### PASSAGE TO READ
This has been covered several times on these boards:

a while back, and not for the 1st time, [url=http://www.able2know.com/forums/viewtopic.php?p=1678270#1678270]timber[/url] wrote:


... Apart from internal reference derived wholly and exclusively from the Abrahamic Mythopaeia itself, what evidence have you for these claims? To my knowledge, no independent, direct historical reference to anything you've mentioned there exists. I submit there is no forensically, academically, scientifically valid evidence for the existence either of the Biblical Jesus nor the Biblical Moses.


Leaving Moses for later discussion, let's examine the actual historicity of the Biblical Jesus. Those who've followed earlier discussions of mine pertaining to this particular point may experience a deja vu moment; indeed I previously have written just about exactly what follows. Feel free to ship over it if you've seen it before Laughing

Those arguing for the historicity of Jesus point frequently to Tacitus: Annals 15:44, which translates, " ... "derived their name and origin from Christ, who, in the reign of Tiberius, had suffered death by the sentence of the Procurator Pontius Pilate". More on Tacitus' reference in a bit, but first, there are a few other nearly contemporary references from other writers cited as historical proof, as well. Apologists for the Historicity of Jesus make much of the little on which they have to draw.

### DATA BLOCK
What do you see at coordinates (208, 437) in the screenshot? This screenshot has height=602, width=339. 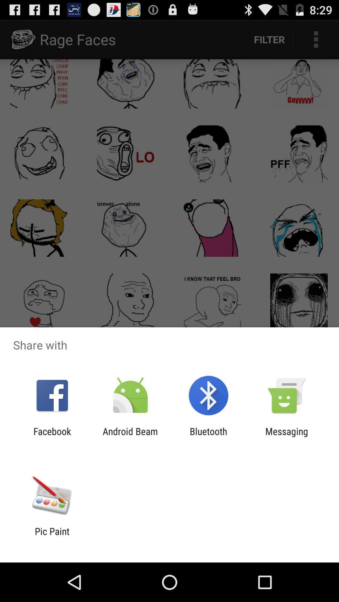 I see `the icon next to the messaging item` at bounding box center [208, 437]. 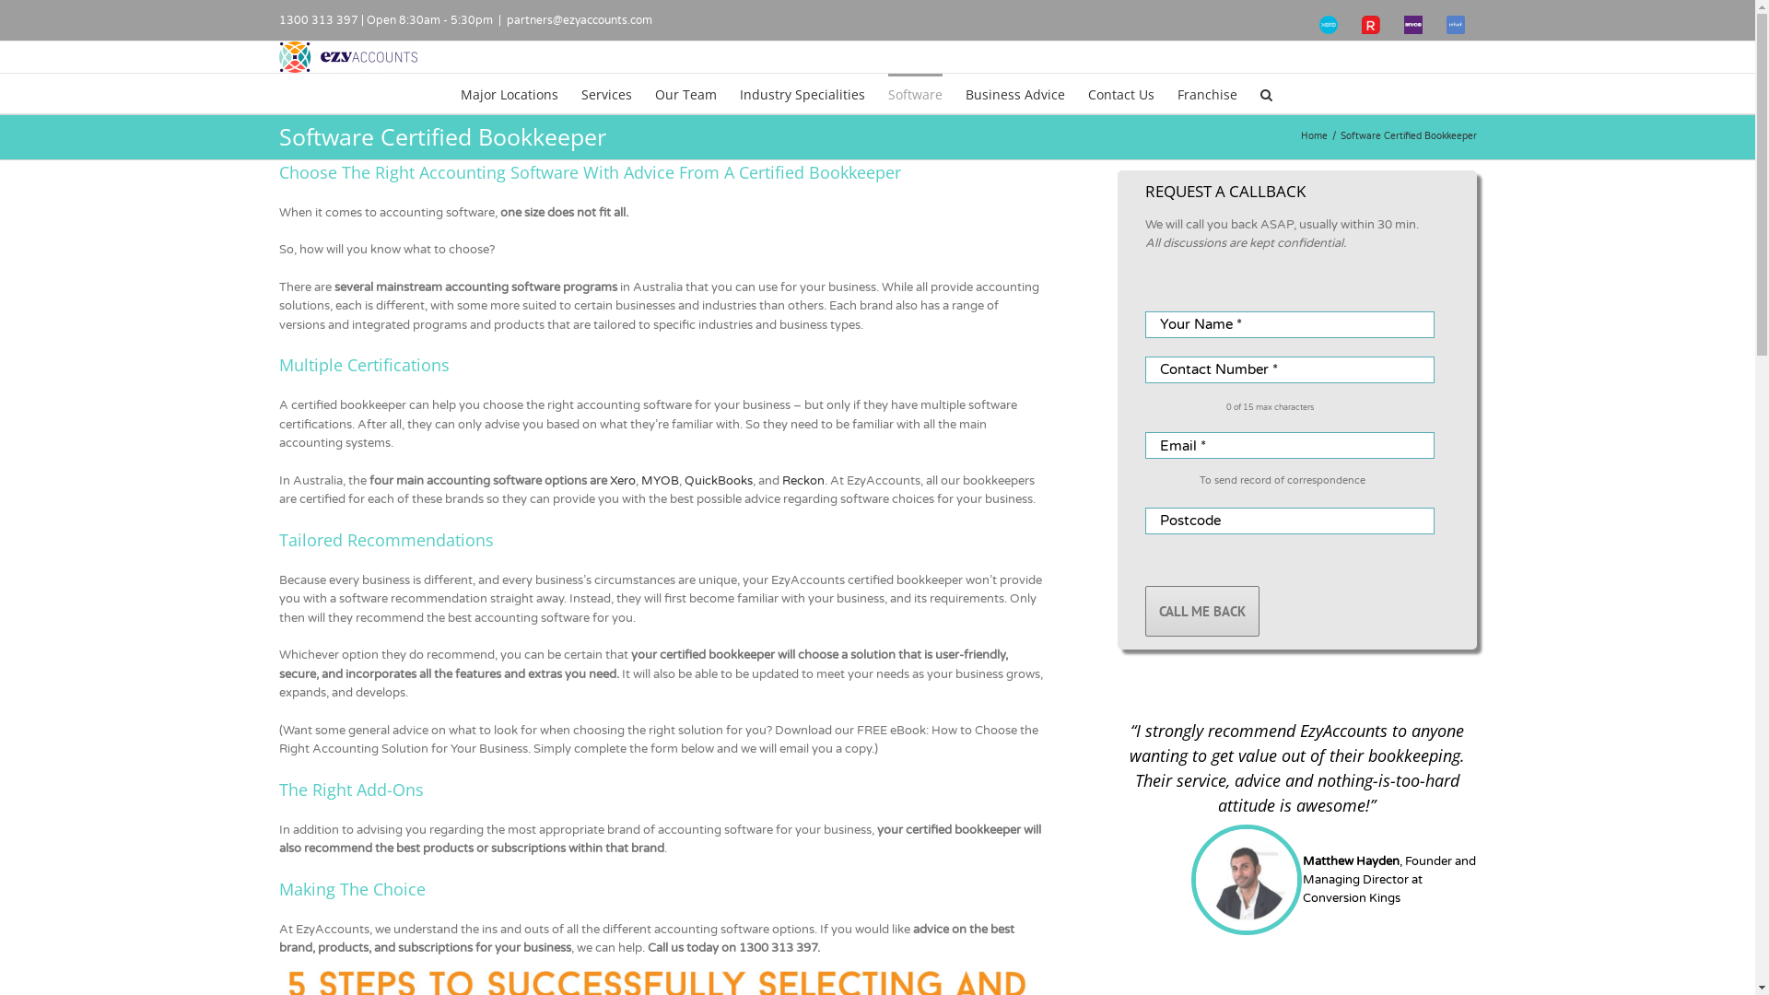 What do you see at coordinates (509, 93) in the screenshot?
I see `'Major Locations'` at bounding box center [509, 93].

### OBJECTIVE
Answer these questions about the forum post on the historicity of Jesus:
(a) For the existence of which two figures does the quoted writer say there is no valid evidence?
(b) Which work and passage do those arguing for the historicity of Jesus frequently cite?
(c) According to the translation given, in whose reign and by whose sentence did Christ suffer death?

### IN RESPONSE
(a) The Biblical Jesus and the Biblical Moses.
(b) Tacitus, Annals 15:44.
(c) In the reign of Tiberius, by the sentence of the Procurator Pontius Pilate.